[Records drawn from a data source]

********************

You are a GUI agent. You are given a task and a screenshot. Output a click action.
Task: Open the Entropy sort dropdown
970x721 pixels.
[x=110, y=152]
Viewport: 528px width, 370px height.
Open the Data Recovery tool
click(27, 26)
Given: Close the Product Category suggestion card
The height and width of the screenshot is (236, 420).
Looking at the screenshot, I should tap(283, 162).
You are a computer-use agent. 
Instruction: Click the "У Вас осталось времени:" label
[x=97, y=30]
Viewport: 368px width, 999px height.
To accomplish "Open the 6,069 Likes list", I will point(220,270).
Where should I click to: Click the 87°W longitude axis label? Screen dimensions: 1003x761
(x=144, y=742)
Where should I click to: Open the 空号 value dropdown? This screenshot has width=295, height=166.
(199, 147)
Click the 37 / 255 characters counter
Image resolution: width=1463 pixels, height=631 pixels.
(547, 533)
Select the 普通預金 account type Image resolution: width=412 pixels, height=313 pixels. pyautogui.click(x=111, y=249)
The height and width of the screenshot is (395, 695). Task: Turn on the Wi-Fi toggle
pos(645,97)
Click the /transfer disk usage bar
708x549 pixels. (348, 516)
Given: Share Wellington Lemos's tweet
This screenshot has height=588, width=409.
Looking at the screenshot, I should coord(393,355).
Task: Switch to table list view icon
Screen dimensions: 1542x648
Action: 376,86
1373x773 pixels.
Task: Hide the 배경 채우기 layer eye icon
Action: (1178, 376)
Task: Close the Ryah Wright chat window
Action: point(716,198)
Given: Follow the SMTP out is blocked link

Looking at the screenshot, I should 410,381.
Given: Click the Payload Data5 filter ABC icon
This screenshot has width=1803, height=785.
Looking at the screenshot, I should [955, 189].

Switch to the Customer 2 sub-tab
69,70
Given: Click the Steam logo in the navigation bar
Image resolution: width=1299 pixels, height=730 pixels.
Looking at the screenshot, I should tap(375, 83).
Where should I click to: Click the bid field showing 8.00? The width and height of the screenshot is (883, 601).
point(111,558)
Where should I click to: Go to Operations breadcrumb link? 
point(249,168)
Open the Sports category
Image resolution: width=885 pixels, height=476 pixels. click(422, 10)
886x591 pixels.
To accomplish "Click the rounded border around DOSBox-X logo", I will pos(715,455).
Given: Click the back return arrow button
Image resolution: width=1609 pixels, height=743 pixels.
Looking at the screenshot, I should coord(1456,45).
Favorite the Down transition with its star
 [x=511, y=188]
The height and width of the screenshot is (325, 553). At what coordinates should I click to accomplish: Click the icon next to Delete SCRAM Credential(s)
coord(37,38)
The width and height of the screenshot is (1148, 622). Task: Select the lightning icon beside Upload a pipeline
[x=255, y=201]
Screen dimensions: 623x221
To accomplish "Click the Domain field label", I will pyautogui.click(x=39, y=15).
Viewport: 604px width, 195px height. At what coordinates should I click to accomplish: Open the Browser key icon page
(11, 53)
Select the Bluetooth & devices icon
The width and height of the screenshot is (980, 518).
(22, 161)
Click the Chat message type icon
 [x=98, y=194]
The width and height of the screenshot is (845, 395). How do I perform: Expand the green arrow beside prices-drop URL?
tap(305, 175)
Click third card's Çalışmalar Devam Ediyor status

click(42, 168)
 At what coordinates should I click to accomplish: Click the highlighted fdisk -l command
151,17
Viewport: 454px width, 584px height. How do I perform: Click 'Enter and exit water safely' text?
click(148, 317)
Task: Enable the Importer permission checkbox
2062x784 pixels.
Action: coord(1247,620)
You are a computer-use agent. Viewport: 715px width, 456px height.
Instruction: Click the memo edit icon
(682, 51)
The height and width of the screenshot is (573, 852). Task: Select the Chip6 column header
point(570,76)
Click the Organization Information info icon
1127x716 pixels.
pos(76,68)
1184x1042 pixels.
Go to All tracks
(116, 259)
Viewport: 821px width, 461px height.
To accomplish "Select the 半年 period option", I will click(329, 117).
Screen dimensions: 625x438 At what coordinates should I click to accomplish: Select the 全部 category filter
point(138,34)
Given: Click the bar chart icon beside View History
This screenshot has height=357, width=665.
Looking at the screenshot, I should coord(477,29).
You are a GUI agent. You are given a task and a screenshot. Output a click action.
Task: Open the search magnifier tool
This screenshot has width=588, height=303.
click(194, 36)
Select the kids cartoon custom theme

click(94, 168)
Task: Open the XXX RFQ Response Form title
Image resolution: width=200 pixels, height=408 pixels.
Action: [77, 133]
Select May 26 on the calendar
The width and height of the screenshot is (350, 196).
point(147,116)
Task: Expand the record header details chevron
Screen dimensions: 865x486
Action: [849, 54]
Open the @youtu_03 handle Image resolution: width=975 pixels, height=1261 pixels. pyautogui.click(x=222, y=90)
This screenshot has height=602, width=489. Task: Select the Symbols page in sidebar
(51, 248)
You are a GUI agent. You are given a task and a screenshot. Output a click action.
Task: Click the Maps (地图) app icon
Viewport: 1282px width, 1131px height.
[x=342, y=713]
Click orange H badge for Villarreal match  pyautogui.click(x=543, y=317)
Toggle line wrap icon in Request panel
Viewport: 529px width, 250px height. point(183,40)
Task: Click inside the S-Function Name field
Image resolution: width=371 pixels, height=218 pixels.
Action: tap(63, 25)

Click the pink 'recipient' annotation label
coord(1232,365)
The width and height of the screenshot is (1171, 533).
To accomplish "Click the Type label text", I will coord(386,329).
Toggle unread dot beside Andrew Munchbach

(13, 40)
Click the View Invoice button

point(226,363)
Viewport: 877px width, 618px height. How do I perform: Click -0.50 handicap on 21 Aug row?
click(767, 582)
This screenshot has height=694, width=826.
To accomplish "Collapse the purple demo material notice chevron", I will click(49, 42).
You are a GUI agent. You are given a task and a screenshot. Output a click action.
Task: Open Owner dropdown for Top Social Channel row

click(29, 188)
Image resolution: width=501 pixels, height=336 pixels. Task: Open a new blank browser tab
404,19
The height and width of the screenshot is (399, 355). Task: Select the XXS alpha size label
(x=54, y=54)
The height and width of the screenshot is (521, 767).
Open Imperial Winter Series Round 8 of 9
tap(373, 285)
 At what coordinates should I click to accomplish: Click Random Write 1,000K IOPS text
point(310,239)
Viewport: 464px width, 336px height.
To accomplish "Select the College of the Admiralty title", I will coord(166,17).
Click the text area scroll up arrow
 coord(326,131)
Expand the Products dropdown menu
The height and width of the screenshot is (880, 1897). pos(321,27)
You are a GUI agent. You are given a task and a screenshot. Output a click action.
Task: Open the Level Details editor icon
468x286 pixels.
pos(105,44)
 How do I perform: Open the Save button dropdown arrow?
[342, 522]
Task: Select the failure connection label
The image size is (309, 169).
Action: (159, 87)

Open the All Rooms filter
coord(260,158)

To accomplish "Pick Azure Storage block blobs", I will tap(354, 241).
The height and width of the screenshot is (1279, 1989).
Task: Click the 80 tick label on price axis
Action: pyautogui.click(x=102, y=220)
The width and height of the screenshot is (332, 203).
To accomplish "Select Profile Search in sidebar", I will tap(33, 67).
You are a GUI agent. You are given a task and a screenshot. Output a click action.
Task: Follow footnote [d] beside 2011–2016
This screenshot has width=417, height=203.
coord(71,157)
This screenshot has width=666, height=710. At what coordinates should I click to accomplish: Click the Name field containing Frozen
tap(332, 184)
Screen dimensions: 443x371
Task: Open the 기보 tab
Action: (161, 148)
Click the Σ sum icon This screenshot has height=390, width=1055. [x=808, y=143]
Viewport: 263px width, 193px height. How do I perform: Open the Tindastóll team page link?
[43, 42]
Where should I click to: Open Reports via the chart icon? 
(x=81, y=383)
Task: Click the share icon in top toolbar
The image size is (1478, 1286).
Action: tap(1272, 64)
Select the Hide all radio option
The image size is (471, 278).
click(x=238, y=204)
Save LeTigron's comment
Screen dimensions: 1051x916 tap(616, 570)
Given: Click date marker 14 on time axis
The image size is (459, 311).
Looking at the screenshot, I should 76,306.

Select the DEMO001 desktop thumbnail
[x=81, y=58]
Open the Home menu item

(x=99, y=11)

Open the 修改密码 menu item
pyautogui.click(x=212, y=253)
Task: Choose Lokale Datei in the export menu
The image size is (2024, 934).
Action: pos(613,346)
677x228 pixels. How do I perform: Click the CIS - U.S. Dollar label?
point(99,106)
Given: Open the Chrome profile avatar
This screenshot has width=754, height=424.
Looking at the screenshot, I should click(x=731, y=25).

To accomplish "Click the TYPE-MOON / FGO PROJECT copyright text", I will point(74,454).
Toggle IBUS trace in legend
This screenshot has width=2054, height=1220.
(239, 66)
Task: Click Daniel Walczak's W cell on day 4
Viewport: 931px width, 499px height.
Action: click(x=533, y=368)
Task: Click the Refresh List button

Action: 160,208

********************

Reproduce everything from the line containing "This screenshot has width=666, height=710." down to the line containing "Action: (161, 148)", both included, with no changes.

Final result:
This screenshot has width=666, height=710. At what coordinates should I click to accomplish: Click the Name field containing Frozen
tap(332, 184)
Screen dimensions: 443x371
Task: Open the 기보 tab
Action: (161, 148)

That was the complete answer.